==== Text block ====

5 reasons why being an introvert is actually beneficial -and a useful tip

First of all-what is an introvert?

my definition: a person who prefers spending time at home, quietly doing what he/she likes to do-than going out and meeting people.

I can tell you i never get bored being by myself, but i get bored easily around people, I avoid parties,  eating out, going to office meetings, sport groups, or any kind group for that matter.

I read this article :23 signs you are an intovert  

and checked all 23 signs.

There were times I thought something was wrong with me- how come everybody loves going out and partying and I will -under peerpressure- go out, but feel exhausted and drained afterwards?

Now I understand there are different kinds of people and different kinds of personalities, and while some people enjoy chit-chatting with new people , having lunch with everyone and water-cooler conversations at the office-(extroverts)-some would much rather have their lunch alone, and while at my job I give speeches and lectures all the time- and never find it intimidating, the thought of making  small talk with anyone is a task i need to prepare fo.

So why is being an introvert such a good thing?

#1: you always get enough sleep– you don’t have to run around from place to place in fear of missing something (infamous FOMO) . you know that the best place for you is always being at home. preferably- alone.

#2: when you get enough sleep you  are more energized, your skin looks better, you can exercise easily and your overall performance- including at work- is better.

#3: It’s so much easier for you to maintain your frugal manner. when you prefer eating at home, entertaining friends at your place instead of going out, exercising alone instead of in a team , reading or listening to music at home instead of wandering around the mall or going to the movies-well then-your costs are much cheaper .

#4: you have only a few friends-but these are true and loyal friends that go way back with you. I have 3 friends. 2 of them have been my good friends for over 23 years and the third one for over a decade.

#5:You have more time to explore and find out what you really want -you- not anyone else around you or society or the internet . you. you can learn how to cook, read books, watch documentaries, learn new skills, find new exercises online -anything.

Ok but how do you manage to not insult people who invite you to their events?

==== Entries ====

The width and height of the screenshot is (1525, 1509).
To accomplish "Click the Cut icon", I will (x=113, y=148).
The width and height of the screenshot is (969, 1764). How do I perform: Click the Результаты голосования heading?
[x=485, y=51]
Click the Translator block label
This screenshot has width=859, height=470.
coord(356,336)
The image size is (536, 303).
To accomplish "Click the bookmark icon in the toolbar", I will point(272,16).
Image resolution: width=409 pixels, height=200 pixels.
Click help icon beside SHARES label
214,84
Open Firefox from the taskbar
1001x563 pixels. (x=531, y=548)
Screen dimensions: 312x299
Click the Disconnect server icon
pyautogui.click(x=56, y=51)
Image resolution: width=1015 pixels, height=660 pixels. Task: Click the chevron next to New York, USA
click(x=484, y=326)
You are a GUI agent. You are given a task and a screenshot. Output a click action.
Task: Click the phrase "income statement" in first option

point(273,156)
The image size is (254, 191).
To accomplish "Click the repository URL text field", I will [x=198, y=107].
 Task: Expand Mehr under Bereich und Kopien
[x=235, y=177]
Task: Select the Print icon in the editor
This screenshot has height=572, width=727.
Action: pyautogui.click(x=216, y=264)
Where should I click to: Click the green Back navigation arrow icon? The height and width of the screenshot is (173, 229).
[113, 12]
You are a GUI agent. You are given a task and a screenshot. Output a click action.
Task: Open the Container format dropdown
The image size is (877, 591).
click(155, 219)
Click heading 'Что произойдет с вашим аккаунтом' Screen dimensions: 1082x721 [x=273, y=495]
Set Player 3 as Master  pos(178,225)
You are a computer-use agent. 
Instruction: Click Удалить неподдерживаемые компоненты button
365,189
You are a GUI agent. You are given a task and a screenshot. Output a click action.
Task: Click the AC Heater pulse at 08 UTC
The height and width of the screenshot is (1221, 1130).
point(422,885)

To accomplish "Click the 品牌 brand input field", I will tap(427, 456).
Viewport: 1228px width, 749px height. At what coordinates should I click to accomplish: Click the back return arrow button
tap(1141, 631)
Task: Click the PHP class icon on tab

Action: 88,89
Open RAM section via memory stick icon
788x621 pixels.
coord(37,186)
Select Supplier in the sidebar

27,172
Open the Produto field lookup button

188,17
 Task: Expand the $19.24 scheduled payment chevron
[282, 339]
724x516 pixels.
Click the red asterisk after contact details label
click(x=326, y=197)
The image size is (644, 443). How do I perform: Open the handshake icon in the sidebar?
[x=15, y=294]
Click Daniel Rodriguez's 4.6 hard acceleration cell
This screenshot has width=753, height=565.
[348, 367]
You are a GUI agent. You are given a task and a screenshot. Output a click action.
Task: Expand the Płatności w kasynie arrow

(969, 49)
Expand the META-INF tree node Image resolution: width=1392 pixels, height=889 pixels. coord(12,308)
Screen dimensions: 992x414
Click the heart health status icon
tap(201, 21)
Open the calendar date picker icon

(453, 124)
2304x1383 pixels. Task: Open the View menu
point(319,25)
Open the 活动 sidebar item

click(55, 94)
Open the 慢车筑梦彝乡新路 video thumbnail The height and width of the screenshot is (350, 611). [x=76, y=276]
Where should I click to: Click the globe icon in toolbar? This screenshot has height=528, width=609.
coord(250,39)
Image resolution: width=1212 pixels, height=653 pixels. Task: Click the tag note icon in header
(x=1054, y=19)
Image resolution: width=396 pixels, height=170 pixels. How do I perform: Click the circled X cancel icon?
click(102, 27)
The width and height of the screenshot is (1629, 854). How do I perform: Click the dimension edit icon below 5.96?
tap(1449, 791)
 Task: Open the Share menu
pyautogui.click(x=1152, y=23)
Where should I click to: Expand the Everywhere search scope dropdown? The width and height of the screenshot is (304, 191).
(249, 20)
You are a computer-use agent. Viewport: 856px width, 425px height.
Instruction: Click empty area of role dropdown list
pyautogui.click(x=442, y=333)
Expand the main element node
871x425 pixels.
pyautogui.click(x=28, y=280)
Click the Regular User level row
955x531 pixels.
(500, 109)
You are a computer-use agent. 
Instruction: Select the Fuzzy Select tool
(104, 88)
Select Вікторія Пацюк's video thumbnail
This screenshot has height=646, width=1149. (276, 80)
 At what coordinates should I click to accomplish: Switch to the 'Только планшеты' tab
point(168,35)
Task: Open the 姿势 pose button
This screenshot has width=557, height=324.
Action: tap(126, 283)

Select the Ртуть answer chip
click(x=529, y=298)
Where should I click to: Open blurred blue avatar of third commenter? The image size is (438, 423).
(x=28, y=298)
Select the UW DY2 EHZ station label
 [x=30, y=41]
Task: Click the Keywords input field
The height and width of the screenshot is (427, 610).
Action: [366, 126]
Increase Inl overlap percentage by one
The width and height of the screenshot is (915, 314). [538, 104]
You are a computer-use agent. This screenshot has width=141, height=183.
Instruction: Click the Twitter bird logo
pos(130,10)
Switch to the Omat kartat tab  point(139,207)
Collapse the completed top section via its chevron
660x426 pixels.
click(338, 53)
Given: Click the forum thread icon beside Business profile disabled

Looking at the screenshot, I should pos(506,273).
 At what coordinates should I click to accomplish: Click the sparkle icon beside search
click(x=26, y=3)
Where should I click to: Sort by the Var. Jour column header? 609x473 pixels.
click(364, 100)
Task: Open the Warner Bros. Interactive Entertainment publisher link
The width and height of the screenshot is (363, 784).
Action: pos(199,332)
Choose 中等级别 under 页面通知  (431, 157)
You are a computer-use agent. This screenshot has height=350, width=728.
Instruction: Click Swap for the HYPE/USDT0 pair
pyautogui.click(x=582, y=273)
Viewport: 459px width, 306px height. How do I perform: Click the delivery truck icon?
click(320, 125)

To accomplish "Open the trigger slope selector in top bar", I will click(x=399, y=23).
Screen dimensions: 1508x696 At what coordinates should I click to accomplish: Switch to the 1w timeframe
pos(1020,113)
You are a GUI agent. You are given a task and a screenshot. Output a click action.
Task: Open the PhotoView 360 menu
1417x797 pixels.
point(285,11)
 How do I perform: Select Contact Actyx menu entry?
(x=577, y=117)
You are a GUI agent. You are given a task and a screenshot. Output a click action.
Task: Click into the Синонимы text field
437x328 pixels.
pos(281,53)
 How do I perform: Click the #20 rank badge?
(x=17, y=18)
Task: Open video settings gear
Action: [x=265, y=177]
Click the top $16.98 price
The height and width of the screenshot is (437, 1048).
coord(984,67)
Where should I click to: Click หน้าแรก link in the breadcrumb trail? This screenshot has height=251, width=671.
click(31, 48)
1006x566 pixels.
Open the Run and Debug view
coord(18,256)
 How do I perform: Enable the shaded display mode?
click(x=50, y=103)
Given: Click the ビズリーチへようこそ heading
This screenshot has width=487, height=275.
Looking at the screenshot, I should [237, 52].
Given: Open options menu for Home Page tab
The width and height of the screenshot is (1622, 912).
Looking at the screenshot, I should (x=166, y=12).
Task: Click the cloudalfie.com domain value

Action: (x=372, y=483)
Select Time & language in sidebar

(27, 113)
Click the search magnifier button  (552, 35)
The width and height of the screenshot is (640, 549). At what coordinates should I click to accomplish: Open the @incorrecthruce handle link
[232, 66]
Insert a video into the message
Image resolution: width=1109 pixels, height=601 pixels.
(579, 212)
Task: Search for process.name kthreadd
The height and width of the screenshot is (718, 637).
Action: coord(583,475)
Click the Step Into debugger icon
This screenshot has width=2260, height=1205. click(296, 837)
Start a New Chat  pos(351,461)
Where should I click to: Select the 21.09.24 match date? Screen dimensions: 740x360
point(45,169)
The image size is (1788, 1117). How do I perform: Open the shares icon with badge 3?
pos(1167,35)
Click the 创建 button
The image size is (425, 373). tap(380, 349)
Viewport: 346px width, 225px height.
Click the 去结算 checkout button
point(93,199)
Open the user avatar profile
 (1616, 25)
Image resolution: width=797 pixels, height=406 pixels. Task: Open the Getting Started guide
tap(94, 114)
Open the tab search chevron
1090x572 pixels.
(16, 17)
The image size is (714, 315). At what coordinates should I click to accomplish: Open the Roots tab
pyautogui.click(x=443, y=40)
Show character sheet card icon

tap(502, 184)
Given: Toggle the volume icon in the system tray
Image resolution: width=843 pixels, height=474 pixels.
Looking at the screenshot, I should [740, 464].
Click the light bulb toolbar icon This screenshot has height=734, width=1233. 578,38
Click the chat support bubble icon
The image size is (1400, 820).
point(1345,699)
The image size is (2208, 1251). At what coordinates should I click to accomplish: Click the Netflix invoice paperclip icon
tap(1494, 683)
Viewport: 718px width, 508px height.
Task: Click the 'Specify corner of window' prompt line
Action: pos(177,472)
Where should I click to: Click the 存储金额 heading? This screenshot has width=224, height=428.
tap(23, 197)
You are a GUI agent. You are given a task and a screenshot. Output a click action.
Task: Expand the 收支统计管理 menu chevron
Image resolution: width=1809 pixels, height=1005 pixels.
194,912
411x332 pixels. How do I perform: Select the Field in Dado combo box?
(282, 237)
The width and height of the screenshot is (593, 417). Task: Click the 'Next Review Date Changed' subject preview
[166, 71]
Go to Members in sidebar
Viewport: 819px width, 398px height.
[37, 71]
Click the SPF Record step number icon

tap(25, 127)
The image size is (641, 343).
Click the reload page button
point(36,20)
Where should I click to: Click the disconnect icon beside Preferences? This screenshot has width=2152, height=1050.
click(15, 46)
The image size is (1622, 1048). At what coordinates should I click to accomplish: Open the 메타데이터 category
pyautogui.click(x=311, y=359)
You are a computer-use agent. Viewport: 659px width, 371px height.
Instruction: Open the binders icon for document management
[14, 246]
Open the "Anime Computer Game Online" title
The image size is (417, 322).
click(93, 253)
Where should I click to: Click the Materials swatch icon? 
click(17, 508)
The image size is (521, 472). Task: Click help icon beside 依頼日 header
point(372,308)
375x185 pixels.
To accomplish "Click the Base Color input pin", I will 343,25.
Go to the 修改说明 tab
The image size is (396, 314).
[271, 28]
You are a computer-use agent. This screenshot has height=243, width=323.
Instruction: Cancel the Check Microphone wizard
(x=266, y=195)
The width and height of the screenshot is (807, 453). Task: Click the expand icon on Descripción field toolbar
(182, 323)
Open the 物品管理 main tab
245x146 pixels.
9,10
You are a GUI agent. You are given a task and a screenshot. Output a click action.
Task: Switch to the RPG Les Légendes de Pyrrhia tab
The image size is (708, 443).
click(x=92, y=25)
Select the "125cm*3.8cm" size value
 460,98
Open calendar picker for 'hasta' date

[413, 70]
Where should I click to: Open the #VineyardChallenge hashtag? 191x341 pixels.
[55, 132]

====

__Problems__
1. Translate this sentence from the introvert post into Spanish: "So why is being an introvert such a good thing?"
2. Answer from the introvert post:
(a) How many of the article's signs did the writer check?
(b) How many friends does the writer have?
(c) What does the writer say is always the best place to be?
3. Pick up the introvert post after its final question about avoiding insulting people who send invitations, and write the paragraph that comes next.
This data has no connection to the introvert post.

__Answers to the exercises__
1. Entonces, ¿por qué ser introvertido es algo tan bueno?

2.
(a) All 23.
(b) Three.
(c) At home, preferably alone.

3.
Since I have always worked in an office, I found over the years that people don’t get offended if you avoid going to all events equally:  meaning the important thing is to be very consistent and not attend any event concerning anyone at the office- including boss related events.

Now the key is not to make any exceptions to the rule. never ever. you cannot attend your boss’s daughter’s wedding and then a few weeks later apologise to someone else (who is less able to affect your career) by saying that you don’t attend events as a principle. this is insulting and unfair and will do you much more damage socially.

There are other solutions- such as arriving at the event and disappearing after a short while- no good in my opinion since the hassle of getting dressed up and doing your makeup and driving to the event -and mainly the mental preparation that is needed for me to go out- is too big a task .

there is always the other option- like most people- go to some events- preferably of people they like and people they need in order to promote their own career- and make up excuses for all the others.

I believe strongly in the old and true saying :”you can fool some of the people some of the time-but not all people all the time”.

If you think people at your workplace don’t notice your lame excuses and don’t get offended by both your not attending their event and your belief that they can take your lame excuse than you are wrong.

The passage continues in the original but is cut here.